• **PROBLEM DETAILS**
Return the lines of the data below exactly. Start at the first and end with the line containing "You are a computer-use".

# # #

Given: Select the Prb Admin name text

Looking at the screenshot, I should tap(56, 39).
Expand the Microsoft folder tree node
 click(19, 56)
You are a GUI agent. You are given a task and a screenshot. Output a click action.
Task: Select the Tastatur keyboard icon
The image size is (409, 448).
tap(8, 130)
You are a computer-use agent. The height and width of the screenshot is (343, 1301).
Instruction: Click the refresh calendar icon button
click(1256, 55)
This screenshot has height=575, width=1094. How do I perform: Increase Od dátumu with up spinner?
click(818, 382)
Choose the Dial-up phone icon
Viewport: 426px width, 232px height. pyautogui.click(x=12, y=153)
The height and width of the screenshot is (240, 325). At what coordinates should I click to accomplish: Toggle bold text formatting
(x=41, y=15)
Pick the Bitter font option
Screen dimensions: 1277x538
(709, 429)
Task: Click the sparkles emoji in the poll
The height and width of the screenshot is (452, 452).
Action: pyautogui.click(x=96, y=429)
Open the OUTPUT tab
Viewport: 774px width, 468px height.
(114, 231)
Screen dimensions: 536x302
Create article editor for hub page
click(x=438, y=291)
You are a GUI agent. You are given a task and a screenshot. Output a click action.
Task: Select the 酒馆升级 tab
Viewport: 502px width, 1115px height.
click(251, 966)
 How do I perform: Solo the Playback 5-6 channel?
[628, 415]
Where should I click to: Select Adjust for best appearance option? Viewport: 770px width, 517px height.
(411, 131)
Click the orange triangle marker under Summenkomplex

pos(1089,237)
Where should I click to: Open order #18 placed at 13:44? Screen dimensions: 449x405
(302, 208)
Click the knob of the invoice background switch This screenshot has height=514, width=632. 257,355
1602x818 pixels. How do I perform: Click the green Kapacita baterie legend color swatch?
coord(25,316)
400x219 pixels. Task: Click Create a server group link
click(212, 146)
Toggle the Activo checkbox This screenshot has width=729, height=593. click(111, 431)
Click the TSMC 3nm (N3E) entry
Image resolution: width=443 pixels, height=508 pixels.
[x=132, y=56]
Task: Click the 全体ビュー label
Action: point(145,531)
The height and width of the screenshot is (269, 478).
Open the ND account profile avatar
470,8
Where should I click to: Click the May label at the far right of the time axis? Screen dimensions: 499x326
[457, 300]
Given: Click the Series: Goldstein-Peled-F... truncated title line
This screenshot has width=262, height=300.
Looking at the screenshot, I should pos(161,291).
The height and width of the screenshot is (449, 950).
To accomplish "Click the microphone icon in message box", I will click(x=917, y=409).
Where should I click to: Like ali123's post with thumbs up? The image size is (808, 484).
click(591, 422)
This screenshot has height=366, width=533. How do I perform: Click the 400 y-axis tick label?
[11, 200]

# # #

• **TASK RESULT**
Given: Select the Prb Admin name text

Looking at the screenshot, I should tap(56, 39).
Expand the Microsoft folder tree node
 click(19, 56)
You are a GUI agent. You are given a task and a screenshot. Output a click action.
Task: Select the Tastatur keyboard icon
The image size is (409, 448).
tap(8, 130)
You are a computer-use agent. The height and width of the screenshot is (343, 1301).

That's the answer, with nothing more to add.